Harold Thomas proudly in front of his spectacular Big Telstra-winning work, 'Tribal Abduction' (Photo: J Eccles)
Aboriginal Art Directory | 05.08.16
Author: Jeremy Eccles
News source: From Darwin
It's a big anniversary year for the National Aboriginal & Torres Strait Islander Art Awards - aka The Telstras. As Luke Scholes, the newish Curator of Aboriginal Art & Material Culture points out, 2016 celebrates 40 years of Aboriginal Land Rights and the year that ended the interminable Kenbi Land Claim happily for the Larrakia in Darwin; it's 50 years since the Wave Hill walk-off; it's a mighty 33 years of the NATSIAAs, and they're celebrating 25 years of Telstra sponsorship with a few little extras.
For instance, previous winning artists have seen their work taken to the cold southern cities to alert them to the warm joys up here; Scholes has been appointed as a much-needed Indigenous curator for a museum that's clearly at the heart of the whole movement and will be doing important things next year like showing off their amazing early Papunya boards in exhibition; and the ceremonial aspects of the presentation of awards later tonight has been pepped up - as they should be.
So, how has all this fed into the 2016 Awards? 224 entrants hoped to be here, their number whittled down to a limit of 75 by judges Vernon Ah Kee (Brisbane-based artist), Kimberley Moulton (Melbourne-based museum curator) and Don Whyte (described as “The Impresario of Darwin”, an artist and framer who's been professionally associated with the Awards since 1993). And the selection - which contains the $50,000 Big Telstra winner, five category winners and no Highly Commended, “because the whole room's Commended” says Whyte – reflects the artists' hungry desire to be here in greater diversity than ever, I suspect. It's not just that urban artists seem to have re-discovered their enthusiasm for the steamy North; I believe that many artists are pursuing novel ways of telling mythic stories, and, in the Salon des Refuses, which picks up the cream of the crop that didn't make it into the Museum, there are more new names emerging confidently to suggest absolutely no end to Aboriginal art.
Heading my list of innovators, therefore, is Yaritji Young from Amata in the amazingly abundant APY Lands, whose work might be mistaken by casual viewers for something by John Olsen. It's a complex Honey Ant Dreaming story, telling of their lifestyle and value as a food source. But how extraordinary that such disparate artists with such a different outlooks on the world should see our landscape so similarly – it must be how it really looks! I think I might have made it a Winner.
Others in the traditional/innovator category would be The Tjanpi Weavers, creating a sickness and health story from their desert grasses; Pepai Jangala Carroll putting a water-snake legend on to a 75 cm ceramic pot; the venerable Ngarritja Tommy May etching his Kurtal rainbow serpent and thunderous rain onto tin; Wukun Wanambi using unvarnished larrikitj trunks - all lumps and holes – to represent sacred rocks; Mumu Mike Williams staining a map of Australia with team and Pitjanjatjara words to claim “This land belongs to all of the tjilpis and pampas (old men and women)”; and Andrew Snelgar – surely the first Ngemba/NSW-identifying artist in the Telstras – with a sibling rivalry legend painted on to three shields.

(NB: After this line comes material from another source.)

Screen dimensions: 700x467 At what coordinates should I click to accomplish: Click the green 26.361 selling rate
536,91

But the actual Big Telstra winner was Harold Thomas – a name to conjure with as the designer of the politically-potent Black, Red and Yellow Aboriginal flag, but less well known (to his regret) as a consistent painter. His work is extraordinary – as is perhaps too often the case with the Big Telstra winner. Think back to the Tjanpi Toyota, Dennis Nona's mighty croc, Richard Bell's 'Theorem', Danie Mellor's great Masonic painting, and perhaps the last significant works by elderly artists such as Makinti and Mrs Snell. I guess it's easy for a group of judges to agree on such stand-out works – though they may not actually be the best art on offer.

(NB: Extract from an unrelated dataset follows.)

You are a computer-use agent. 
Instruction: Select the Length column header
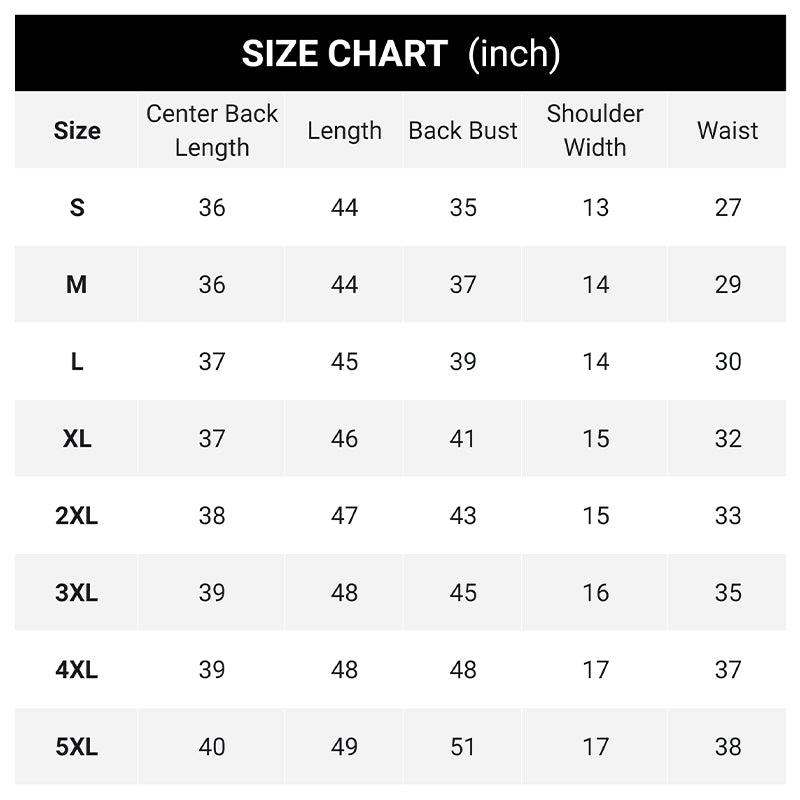344,131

Harold Thomas's quasi-Renaissance work – which he agrees harps back to artists such as Caravaggio and Gericault, whom he encountered as the first Western-trained Aboriginal artist back in the 1960s – tackles the abduction of Aboriginal children with the violence of a 'Massacre of the Infants' in the sort of desert landscape for which he's better known - that and Kakadu lilies that Monet might be proud of. “We were rewarding the evocation of feelings Harold achieves in this painting”, explains Don Whyte; and few could deny the pain of the mother having her babe snatched literally from her breast, the unfeeling faces of the police 'just doing their job', and the naked aggression on the advancing nun's face, desperate to cover the nakedness of the baby. As the stolen child of two stolen parents, there are generations of bitterness available to Thomas.

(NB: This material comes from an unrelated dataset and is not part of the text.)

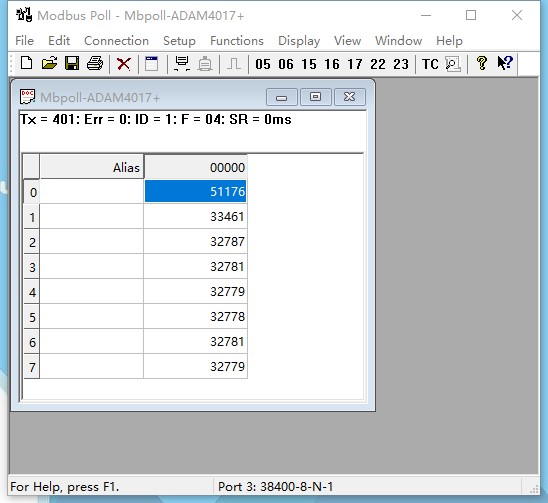
Task: Click the TC test center button
Action: click(430, 64)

Something of the same generational politics may be seen in the selection of the Best Bark Award for the great John Mawundjul. It's not the best Mawurndjul ever painted - but boy it's good to see him back painting after the dreadful hiatus in Maningrida art. As he and his Kuninjku cohort put it, “the global art market collapse combined with the Intervention, run by people who thought they knew everything, disempowered us and disrespected the artists and put us on the ground”. I'm delighted by this third Best Bark recognition for Mawurndjul, but have twinges of regret that the dominant Buku Larrnggay art centre's Garawan Wanambi was left right out of the NATSIAAs for his dark and powerful work, 'Marranngu' which I felt stood out in the category.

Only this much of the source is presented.